The global cryptocurrency market capitalization fell 6% to $1.6 trillion on Wednesday night as major coins saw a decline, but digital collateral token Amp (AMP) continued its upward march.
What Happened: The apex cryptocurrency, Bitcoin (BTC), traded 3.58% lower at $38,622.41 over 24 hours, while Ethereum (ETH) traded 5.44% lower at $2,395.71 in the same period.
Dogecoin (DOGE) traded 2.48% lower at $0.31 at press time over 24 hours and 8.16% lower on a seven-day trailing basis.
Even so, DOGE managed to register 1.02% and 2.98% gains against both BTC and ETH respectively.
AMP continued to appreciate and was up 12.2% at $0.11 at press time over 24 hours. In a seven-day window, the cryptocurrency has shot up 85.49%.
See Also: How To Buy Amp (AMP)
AMP was up 16.17% and 18.43% against BTC and ETH respectively over 24 hours.
Why It Matters: Amp claims to be able to collateralize any type of asset transfer — digital or physical. The token of the project has risen 1,580.67% since the year began.
The cryptocurrency has broken out of the ascending triangle and is looking to bounce where formerly at the 10 cent point of resistance, as per Benzinga’s Tyler Bundy.

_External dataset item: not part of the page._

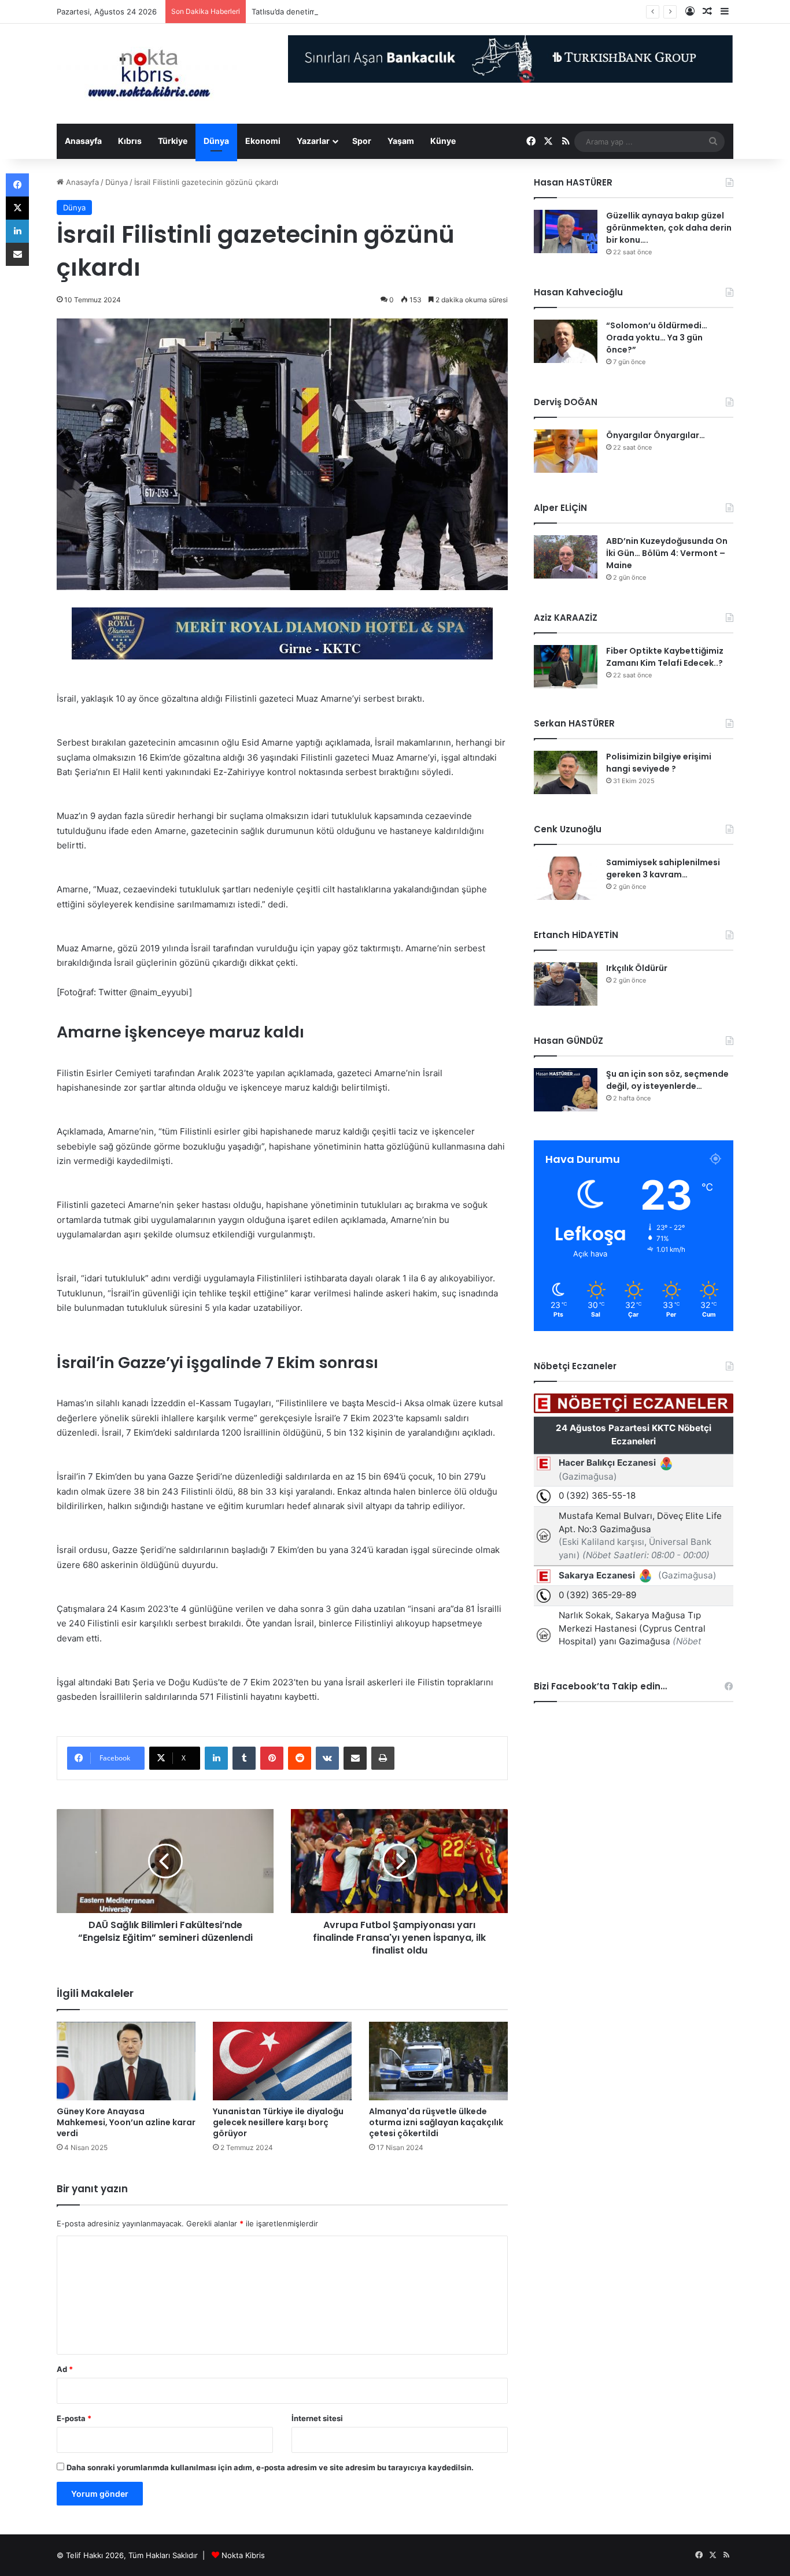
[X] (17, 208)
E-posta (74, 2418)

A decline in major cryptocurrencies is being widely attributed to a general pullback in assets after traders focused on Fed officials’ revised projection for hikes in interest rates by the end of 2023.
Edward Moya, senior market analyst at Oanda said in a note that he expects risk assets including cryptocurrencies to see short-term pressure due to inflation.
While eleven Fed members see no change to interest rates through at least 2022, five forecast rates will rise by 0.25% by end of 2022 and two see a 0.5% rise. All but five members see at least one rate hike by the end of 2023.